Alabanza de aldea
Ya en las fotos que sirven de fondo a los títulos de La fabricante de muñecas, la serie norteamericana de los lunes, se advierte un acento social, documental al menos; recuerdan esos hermosos testimonios de época que fueron las fotografías de Walker Evans sobre el lumpen rural del Gran Sur, encargadas en su día por la Administración norteamericana.Aquellos documentos gráficos y el espíritu que los hizo posibles respondían al estímulo oficial del new deal de Roosevelt, con su afán igualitario y regeneracionista. La acción de La fabricante de muñecas ocurre algo más tarde, en los años belicosos de la II Guerra Mundial, pero flota en la serie la misma intención. Un himno a las virtudes de la conciencia liberal, ecologista, antimaquinista y básicamente optimista que Jane Fonda propaga en algunas de sus películas y en muchas de sus actuaciones civiles.
Es una serie hecha a su imagen y para dar su imagen; para recalcarla. La tentación de Arcadia en la literatura y en todas las artes norteamericanas es fuerte y constante; el cine, naturalmente, la incorporó a su repertorio temático desde el principio y ahora es la televisión la que la difunde y a veces la machaca (como en los casos de bucolismo almibarado de La casa de la pradera y el reciente engendro Siete novias para siete hermanos).
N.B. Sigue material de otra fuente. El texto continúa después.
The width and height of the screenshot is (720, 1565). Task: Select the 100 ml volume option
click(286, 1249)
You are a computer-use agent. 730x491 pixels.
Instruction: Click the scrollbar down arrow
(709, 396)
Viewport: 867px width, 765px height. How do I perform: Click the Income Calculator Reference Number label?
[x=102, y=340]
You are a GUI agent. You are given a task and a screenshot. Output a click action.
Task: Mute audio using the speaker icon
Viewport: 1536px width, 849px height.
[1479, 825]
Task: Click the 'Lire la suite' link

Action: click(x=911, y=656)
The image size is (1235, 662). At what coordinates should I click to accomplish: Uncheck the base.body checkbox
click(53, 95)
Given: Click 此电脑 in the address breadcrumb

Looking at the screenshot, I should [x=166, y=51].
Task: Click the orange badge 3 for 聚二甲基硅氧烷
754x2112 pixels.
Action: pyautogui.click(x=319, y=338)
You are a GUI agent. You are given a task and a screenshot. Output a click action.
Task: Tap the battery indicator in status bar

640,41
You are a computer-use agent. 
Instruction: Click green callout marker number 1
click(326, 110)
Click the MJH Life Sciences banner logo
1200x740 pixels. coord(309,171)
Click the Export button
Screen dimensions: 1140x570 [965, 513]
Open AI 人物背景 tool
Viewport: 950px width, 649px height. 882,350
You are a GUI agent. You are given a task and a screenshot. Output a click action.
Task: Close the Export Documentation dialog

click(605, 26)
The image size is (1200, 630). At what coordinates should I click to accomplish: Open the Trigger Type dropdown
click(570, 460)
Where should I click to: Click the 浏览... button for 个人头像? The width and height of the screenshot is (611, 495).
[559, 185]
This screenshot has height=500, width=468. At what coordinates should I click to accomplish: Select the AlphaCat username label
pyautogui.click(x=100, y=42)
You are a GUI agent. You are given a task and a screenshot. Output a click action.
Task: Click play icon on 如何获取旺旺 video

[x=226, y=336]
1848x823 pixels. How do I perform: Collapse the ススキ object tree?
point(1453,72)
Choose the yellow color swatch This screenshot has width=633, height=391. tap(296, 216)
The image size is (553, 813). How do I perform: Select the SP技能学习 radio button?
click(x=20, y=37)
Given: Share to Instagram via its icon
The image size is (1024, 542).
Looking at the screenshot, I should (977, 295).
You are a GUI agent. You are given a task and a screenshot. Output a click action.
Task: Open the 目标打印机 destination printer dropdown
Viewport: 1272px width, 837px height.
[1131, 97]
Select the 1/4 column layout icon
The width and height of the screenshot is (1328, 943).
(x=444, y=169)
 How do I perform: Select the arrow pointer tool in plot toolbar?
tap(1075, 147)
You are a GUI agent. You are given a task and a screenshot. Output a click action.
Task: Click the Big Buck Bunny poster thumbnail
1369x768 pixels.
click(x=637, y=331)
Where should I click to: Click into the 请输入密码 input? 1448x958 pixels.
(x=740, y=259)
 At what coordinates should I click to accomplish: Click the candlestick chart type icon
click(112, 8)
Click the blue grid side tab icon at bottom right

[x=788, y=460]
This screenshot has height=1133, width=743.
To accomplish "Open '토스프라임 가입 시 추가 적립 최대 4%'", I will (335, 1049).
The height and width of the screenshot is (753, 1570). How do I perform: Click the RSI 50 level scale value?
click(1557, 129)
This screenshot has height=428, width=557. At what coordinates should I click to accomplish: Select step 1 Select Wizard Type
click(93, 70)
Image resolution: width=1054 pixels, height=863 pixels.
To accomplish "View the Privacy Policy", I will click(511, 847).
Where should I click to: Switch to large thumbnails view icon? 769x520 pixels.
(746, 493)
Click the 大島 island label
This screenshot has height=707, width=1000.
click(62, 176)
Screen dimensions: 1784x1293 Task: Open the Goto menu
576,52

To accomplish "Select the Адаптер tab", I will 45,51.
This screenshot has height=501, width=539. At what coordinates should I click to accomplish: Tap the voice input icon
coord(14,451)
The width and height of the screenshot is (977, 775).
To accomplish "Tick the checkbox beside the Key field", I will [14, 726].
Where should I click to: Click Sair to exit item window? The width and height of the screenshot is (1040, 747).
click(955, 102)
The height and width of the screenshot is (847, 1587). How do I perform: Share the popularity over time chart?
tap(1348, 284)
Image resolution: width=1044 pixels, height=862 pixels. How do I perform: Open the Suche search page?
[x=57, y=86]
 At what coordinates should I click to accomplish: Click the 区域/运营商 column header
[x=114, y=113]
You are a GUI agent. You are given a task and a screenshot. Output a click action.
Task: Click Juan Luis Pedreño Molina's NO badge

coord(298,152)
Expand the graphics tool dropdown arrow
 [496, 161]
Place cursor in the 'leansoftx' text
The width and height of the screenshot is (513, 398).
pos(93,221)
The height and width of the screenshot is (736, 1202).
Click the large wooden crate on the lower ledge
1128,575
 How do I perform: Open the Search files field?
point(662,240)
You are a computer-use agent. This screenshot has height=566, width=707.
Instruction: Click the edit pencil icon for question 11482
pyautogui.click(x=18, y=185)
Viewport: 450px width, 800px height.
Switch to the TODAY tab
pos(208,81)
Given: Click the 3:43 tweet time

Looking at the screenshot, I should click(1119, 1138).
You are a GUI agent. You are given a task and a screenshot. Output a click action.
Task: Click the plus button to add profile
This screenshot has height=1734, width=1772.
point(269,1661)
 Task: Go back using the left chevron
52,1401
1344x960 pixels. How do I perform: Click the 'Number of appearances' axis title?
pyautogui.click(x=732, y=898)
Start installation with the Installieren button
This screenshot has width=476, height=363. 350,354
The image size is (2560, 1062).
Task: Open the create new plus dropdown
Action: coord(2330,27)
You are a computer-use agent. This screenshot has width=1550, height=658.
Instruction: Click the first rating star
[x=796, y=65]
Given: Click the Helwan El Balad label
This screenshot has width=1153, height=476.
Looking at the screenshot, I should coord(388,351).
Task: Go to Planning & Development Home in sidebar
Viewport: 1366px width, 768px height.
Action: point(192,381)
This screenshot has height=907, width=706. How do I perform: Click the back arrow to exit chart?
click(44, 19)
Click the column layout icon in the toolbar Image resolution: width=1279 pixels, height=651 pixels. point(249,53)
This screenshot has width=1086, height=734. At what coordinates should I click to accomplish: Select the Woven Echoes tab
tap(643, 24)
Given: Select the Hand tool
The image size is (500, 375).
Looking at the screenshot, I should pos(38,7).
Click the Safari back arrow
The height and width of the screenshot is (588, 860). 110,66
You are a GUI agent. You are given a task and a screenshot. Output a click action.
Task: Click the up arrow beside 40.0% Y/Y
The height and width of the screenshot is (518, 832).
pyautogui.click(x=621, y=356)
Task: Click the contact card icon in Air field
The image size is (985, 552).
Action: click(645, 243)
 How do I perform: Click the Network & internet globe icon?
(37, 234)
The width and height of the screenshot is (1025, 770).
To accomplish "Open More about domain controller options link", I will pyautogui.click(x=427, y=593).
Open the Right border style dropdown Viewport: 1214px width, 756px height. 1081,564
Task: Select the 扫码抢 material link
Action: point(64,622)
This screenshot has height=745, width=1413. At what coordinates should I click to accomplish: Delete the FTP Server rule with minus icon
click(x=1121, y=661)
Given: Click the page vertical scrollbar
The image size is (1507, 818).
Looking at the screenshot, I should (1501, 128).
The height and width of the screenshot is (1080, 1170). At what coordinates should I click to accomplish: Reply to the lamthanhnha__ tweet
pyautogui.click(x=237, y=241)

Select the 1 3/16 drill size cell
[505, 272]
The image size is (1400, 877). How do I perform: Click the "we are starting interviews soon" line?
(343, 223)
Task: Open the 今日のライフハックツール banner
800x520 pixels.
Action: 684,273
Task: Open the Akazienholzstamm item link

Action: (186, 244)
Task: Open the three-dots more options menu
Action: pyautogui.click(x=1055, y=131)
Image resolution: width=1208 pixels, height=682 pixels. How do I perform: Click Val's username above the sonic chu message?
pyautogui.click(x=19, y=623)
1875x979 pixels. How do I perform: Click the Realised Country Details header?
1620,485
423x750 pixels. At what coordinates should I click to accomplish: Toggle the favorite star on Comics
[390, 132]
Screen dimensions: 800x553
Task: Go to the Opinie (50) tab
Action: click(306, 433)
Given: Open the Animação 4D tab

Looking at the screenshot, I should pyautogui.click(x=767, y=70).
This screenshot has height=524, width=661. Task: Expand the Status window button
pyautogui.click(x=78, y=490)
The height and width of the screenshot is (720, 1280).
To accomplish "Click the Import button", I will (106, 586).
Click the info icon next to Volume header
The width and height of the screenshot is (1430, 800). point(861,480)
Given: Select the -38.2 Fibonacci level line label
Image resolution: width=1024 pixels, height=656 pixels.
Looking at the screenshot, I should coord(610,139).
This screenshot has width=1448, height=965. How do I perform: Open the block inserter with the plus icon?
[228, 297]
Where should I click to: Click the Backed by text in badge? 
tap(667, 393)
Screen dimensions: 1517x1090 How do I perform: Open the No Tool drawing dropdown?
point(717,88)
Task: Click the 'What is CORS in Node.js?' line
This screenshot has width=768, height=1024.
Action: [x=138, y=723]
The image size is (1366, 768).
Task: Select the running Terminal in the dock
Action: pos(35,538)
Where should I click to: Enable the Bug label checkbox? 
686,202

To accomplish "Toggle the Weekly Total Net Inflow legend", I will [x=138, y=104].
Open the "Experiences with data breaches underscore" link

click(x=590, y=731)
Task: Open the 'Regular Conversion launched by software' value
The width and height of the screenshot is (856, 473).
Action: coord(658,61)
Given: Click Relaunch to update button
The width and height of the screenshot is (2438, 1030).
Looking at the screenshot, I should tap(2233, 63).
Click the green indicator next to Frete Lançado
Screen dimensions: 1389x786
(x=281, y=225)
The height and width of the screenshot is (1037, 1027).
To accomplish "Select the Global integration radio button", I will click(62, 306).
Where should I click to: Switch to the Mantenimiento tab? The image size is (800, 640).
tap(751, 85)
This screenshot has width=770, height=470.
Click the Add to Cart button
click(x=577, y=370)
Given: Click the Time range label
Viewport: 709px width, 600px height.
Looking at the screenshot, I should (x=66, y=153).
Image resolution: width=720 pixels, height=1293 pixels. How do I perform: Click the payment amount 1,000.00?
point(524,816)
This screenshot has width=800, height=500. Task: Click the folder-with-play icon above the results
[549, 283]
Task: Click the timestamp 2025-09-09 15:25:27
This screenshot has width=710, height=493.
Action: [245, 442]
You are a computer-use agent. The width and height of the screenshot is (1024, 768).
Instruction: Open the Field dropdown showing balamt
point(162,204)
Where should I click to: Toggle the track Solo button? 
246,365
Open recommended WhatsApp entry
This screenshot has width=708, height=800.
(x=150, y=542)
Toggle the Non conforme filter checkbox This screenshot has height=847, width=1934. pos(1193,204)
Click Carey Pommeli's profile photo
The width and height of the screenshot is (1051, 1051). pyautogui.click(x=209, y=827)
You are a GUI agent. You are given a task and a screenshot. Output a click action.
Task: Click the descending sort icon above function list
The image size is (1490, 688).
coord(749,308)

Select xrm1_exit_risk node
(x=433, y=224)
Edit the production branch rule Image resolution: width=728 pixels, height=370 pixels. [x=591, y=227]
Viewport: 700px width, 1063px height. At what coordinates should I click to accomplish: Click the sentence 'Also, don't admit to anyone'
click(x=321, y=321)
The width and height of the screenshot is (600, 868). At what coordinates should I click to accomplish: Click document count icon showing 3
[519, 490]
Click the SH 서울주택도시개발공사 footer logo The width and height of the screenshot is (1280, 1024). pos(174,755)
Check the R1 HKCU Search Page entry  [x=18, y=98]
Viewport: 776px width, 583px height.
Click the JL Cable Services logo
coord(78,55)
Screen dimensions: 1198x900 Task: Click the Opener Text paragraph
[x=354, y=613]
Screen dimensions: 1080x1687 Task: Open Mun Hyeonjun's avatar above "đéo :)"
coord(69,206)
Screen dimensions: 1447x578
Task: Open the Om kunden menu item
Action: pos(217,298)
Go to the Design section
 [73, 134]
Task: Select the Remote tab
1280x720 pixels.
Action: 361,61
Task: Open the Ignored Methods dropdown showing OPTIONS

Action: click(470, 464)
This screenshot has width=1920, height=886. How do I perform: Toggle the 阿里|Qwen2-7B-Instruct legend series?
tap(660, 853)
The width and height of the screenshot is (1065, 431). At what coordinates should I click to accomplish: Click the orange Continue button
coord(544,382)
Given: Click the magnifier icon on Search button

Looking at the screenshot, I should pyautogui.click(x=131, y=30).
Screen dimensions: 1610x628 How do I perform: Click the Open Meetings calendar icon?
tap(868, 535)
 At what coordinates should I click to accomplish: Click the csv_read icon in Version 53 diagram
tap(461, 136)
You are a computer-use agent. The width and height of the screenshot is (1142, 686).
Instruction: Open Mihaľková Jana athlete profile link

Jane Fonda tiene en su biografía un turbulento pasado urbano: estudios de teatro en Nueva York, boda en París con un niño terrible talludito, experiencias cinematográficas de nueva ola blanda. Pero, como la campesina protagonista de la serie, la actriz renunció al tráfago de la gran ciudad y eligió la salud; un retiro dorado en California, mucha gimnasia y una batalla contra las deshumanizaciones de la sociedad archiindustrial. Ese sello aparece en películas como El síndrome de China y En el estanque dorado, donde no sólo era intérprete, sino coproductora, al igual que en la presente serie.
Un manifiesto
La fabricante de muñecas es también o, por tanto, un manifiesto. Gertie, madre esforzada que sueña en regresar a sus campos de Kentucky, aparece como un prototipo del self-help, esa creencia o apostolado tan estadounidense que proclama los valores del esfuerzo individual. Jane Fonda la encarna, pues, con convicción, y no es difícil adivinar lo que la sedujo en la novela sobre la que se basa esta dramatización: la metáfora de los muñecos de madera que una mujer inculta es capaz de hacer tan artísticamente. Aunque no quiero contarles el final, el desenlace, tras unas inevitables tragedias menores, centra su optimismo en el reconocimiento de esa labor natural y manual. Queda al criterio de los telespectadores maliciosos ver un paralelismo entre tallar troncos de roble y modelar el propio cuerpo a base de aerobic, actividad a la que la actriz se entrega últimamente con denuedo y no poco aprovechamiento comercial.Lo malo es que el resultado artístico de esta proclama no es muy bueno. Daniel Petrie, el realizador, es un veterano artesano de la industria hollywoodiense, tan versátil como poco brillante; su artesanía, aquí, es fabricada, y la serie parece hecha en serie. Jane Fonda ocupa en todo momento la pantalla, pero como no es una buena actriz nunca la llena. Veinte años después de su paso por la célebre academia de actores de Strasberg, la Fonda aún conserva los tics que los malos intérpretes formados en el Actor's Studio exhiben en superficie cuando no pueden profundizarlos, como hacían Montgomery Clift y James Dean. Aquí, como en todas sus películas, Jane Fonda, en vez de revelar agitación interna y mirada intensa, da la impresión de estar siempre muy aquejada de los nervios y tener una tendencia estrábica.